Burston views Netanyahu’s Sept. 11 outburst  as a response to Obama’s resurgence in the polls, which has short-circuited Netanyahu’s scheme for keeping the US president under his thumb by exploiting his ostensible political vulnerability:

As long as the Obama campaign seemed to be sputtering, there seemed no downside to hectoring, lecturing, and loudly, if indirectly, ridiculing the Obama administration for being soft on Iran. As long as the incumbent president seemed on the ropes, as he did after the sweeping Republican gains in the 2010 midterm elections, Netanyahu could view brinksmanship with the White House over Iran as a sure thing.

Take Netanyahu’s demand that the White House set red lines and deadlines, beyond which the United States would be committed to unleashing a military onslaught against Iranian nuclear facilities.

If President Obama failed to agree, Republicans could paint him as weak and open to appeasement. If, on the other hand, Obama did agree, both Netanyahu and the Republican Party could claim victory, taking Obama to task for lacking the leadership they themselves had shown.

That strategy, however, may be backfiring. Burston notes that a growing number of current and former Israeli security, diplomatic, nuclear and intelligence experts have voiced their opposition not just to a unilateral Israeli offensive, but to any attack on Iran. Even Israel’s hawkish Defense Minister Ehud Barak appears to have backed away from supporting an Israeli attack, and is urging that differences of opinion between the US and Israel regarding how to deal with Iran be settled “behind closed doors.”

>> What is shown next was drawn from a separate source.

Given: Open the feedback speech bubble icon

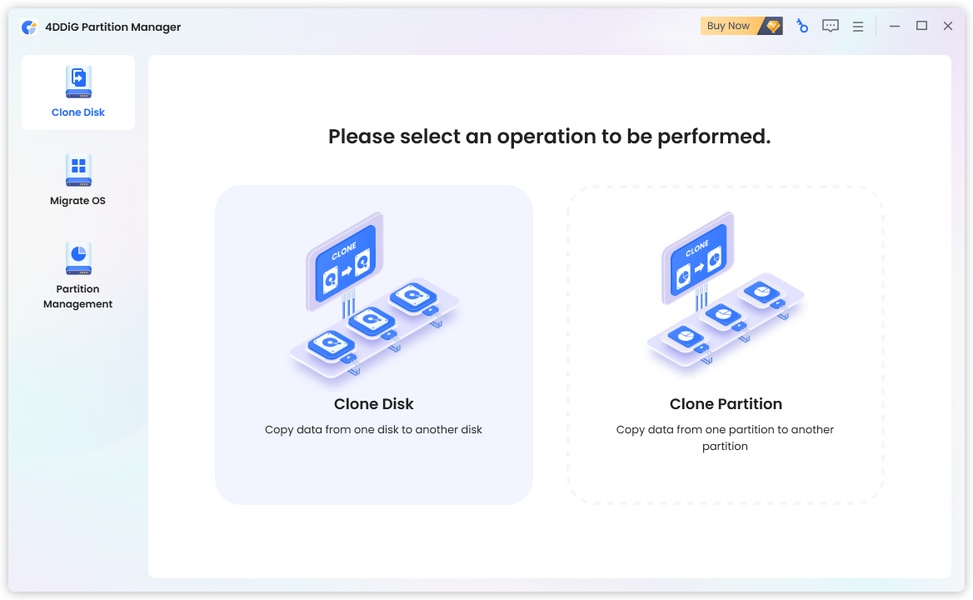Looking at the screenshot, I should pyautogui.click(x=830, y=26).
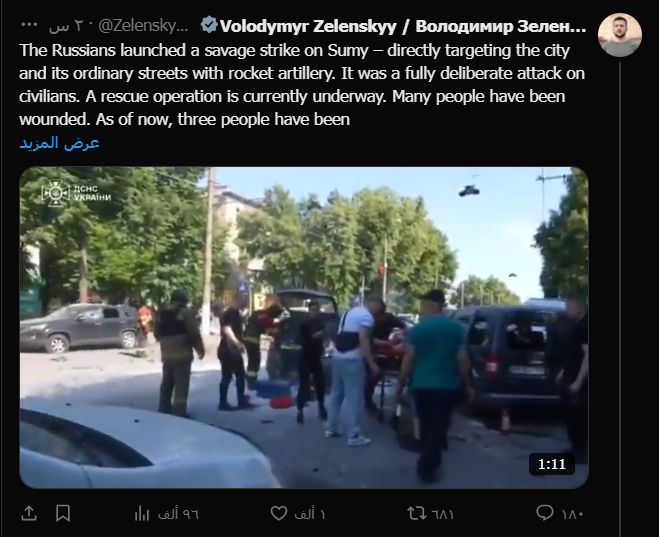
Task: Open Volodymyr Zelenskyy display name link
Action: pyautogui.click(x=403, y=26)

Furthermore, for several weeks Israeli pundits have been warning about the possible consequences of Netanyahu’s open hostility towards Obama if Obama wins re-election. While no US president can or will sever military ties to Israel or allow it to be “wiped off the map,” there are ways that an American president can show his displeasure that in no way jeopardizes the survival of the Jewish state, but can bode ill for the political fortunes of an Israeli leader who isn’t nearly as popular at home as he is among low-information and right-wing American Jews.

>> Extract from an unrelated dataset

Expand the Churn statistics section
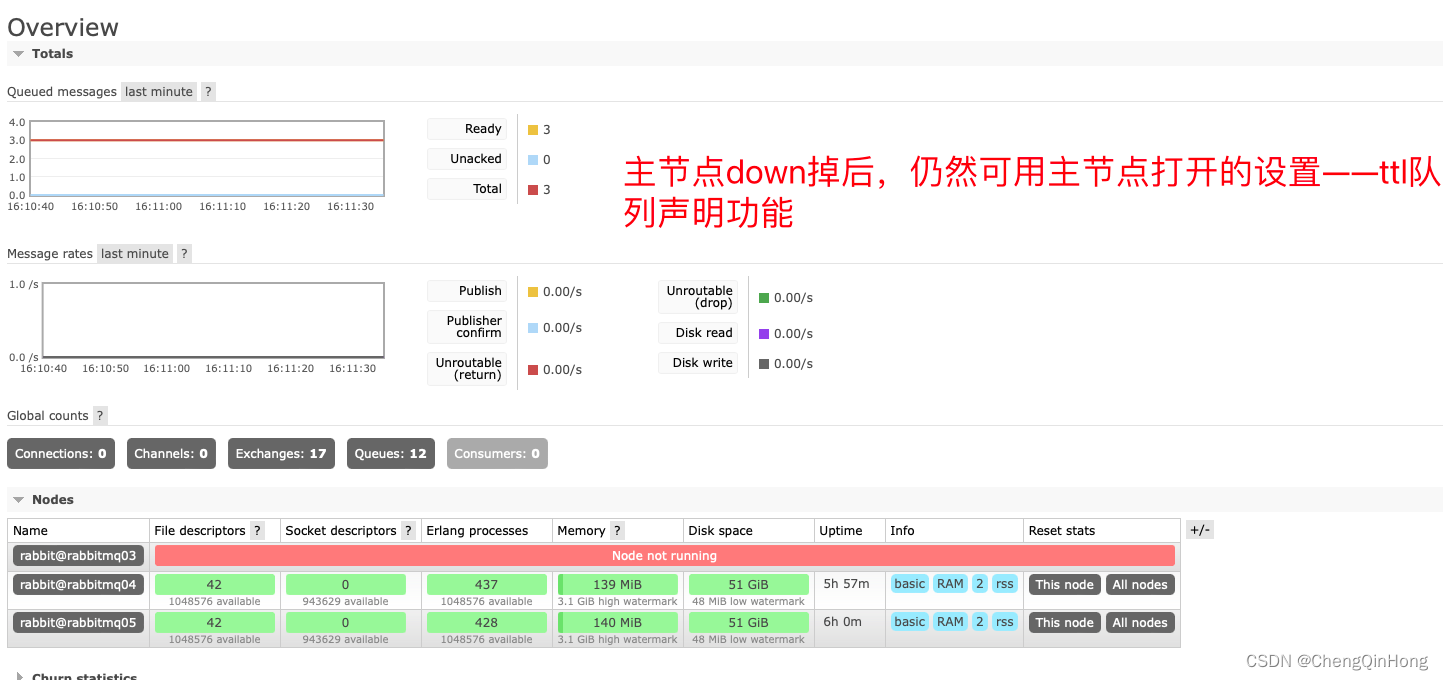 point(18,675)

As for red lines, Burston (who lives in Israel) has this recommendation for the Israeli Prime Minister:

If immediate red lines are in order, Benjamin Netanyahu would be well advised to set them for himself, and the malice and abuse and disrespect he has heaped on the president. If deadlines are in order, he might consider his upcoming U.S. visit – and the White House rejection of a meeting with Obama – as an opportune moment to shut down entirely the verbal centrifuges he has set spinning in attacks on the president, the secretary of state, and other administration officials.